──────── Passage shown ────────

The Company has a Significant Shareholder
Vision Blue holds approximately 35.8% of the issued and outstanding Common Shares. Vision Blue is also the beneficial owner of 23,214,286 Warrants. Dispositions by a significant shareholder could have an adverse effect on the market price of the Common Shares, as the market price of the Common Shares could fall. As a result of the significant holdings, there is a risk that the Company’s securities are less liquid and trade at a relative discount compared to circumstances where a significant shareholder does not have the ability to influence or determine matters affecting the Company. Additionally, there is a risk that its significant interests in the Company discourages transactions involving a change of control, including transactions in which an investor, as a holder of the Company’s securities, would otherwise receive a premium for its securities in the Company over the then current market price. Further, as long as Vision Blue maintains its current ownership interest in the Company, it may be able to exert influence over matters that are to be determined by votes of the holders of Common Shares. There is a risk that the interests of Vision Blue may differ from those of other shareholders.
Economic dependence on the Molo Graphite Mine.
The Company’s principal mineral property is the Molo Graphite Mine. As a result, unless the Company acquires or develops any additional material properties or projects, any adverse developments affecting this project or our rights to develop the Molo Graphite Mine could materially adversely affect the Company’s business, financial condition and results of operations.
Additional permits and licenses are necessary to complete the development of the Molo Graphite Mine.
The Company successfully converted its exploration permit for the Molo Graphite Mine into a mining permit. However, the Company requires additional permits necessary to construct and operate the mine, including water use, construction, mineral processing, transportation, export, and labour. Applications for these additional permits and licenses have been undertaken or will be in due course at the appropriate time. The Company cannot provide any assurance as to the timing of the receipt of any of the additional permits and licenses necessary to initiate construction of the mine.
Fluctuations in the market price of graphite and other metals may adversely affect and the value of the Company’s securities, revenue projections and the ability of the Company to develop Phase 2 of the Molo Graphite Mine.
The value of the Company’s securities may be significantly affected by the market price of graphite and other metals, which are cyclical and subject to substantial price fluctuations. Market prices can be affected by numerous factors beyond the Company’s control, including levels of supply and demand for a broad range of industrial products, economic growth rates of various international economies, expectations with respect to the rate of inflation, the relative strength of various currencies, interest rates, speculative activities, global or regional political or economic circumstances. The Chinese market is a significant source of global demand for commodities, including graphite. Chinese demand has been a major driver in global commodities markets for a number of years and recent reductions in Chinese demand have adversely affected prices for graphite. A slowing in China’s economic growth could result in even lower prices and could negatively impact the value of the Company’s securities. Excess global supply of graphite could result in a decrease in the price of graphite and other metals, which could adversely impact the projected revenues from the Molo Graphite Mine. Prolonged decreases in the price of graphite or other metals could adversely impact the ability of the Company to proceed with the development of Phase 2 of the Molo Graphite Mine.
Estimates of mineral resources and mineral reserves may not be realized.

──────── Material provided ────────

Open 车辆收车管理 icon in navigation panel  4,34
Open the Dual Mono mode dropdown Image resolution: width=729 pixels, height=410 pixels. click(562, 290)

────────

**Work to be completed:** Continue the risk-factor passage about the Molo Graphite Mine, starting right after its final heading.

**Answer:**
Mineral resource and mineral reserve estimates are only estimates and no assurance can be given that any particular level of recovery of minerals will be realized or that an identified mineral resource will ever qualify as a commercially mineable (or viable) deposit which can be legally and economically exploited. The Company relies on laboratory-based recovery models to project estimated ultimate recoveries by mineral type. There can be no assurance that mineral recovery in small scale laboratory tests will be duplicated in large scale tests under on-site conditions or in production scale operations. Actual recoveries may exceed or fall short of projected laboratory test results. In addition, the grade of mineralization ultimately mined may differ from the one indicated by the drilling results and the difference may be material. Production can be affected by such factors as permitting regulations and requirements, weather, environmental factors, unforeseen technical difficulties, unusual or unexpected geological formations, inaccurate or incorrect geologic, metallurgical or engineering work, and work interruptions, among other things. Short term factors, such as the need for an orderly development of deposits or the processing of new or different grades, may have an adverse effect on mining operations or the results of those operations. Material changes in mineral reserves or mineral resources, grades, waste-to-ore ratios or recovery rates may affect the economic viability of projects. The estimated mineral reserves and mineral resources should not be interpreted as assurances of mine life or of the profitability of future operations
26 |
NEXTSOURCE MATERIALS INC. MANAGEMENT’S DISCUSSION AND ANALYSIS For the nine and three months ended March 31, 2022, and 2021 |
The Company has a limited operating history and expects to incur operating losses for the foreseeable future.
Since incorporation, the Company has principally operated as a mineral exploration and evaluation company and has not earned any revenues. Although the Company received a mining permit in 2019 and initiated construction of its first mine in 2021, the Company has no operating history as a mining company and there is no basis to assume the Company will be successful as a mining company. There are numerous difficulties normally encountered by mining companies and these companies experience a high rate of failure.
The Company expects continue to continue incur operating losses for the foreseeable future until the Molo Graphite Mine generates sufficient recurring revenues to report operating profits, but there is no assurance that construction will be completed or that the mine will ever achieve profitable operations.
Due to the speculative nature of mineral property exploration, there is substantial risk that the Company’s assets will not go into commercial production and the business will fail.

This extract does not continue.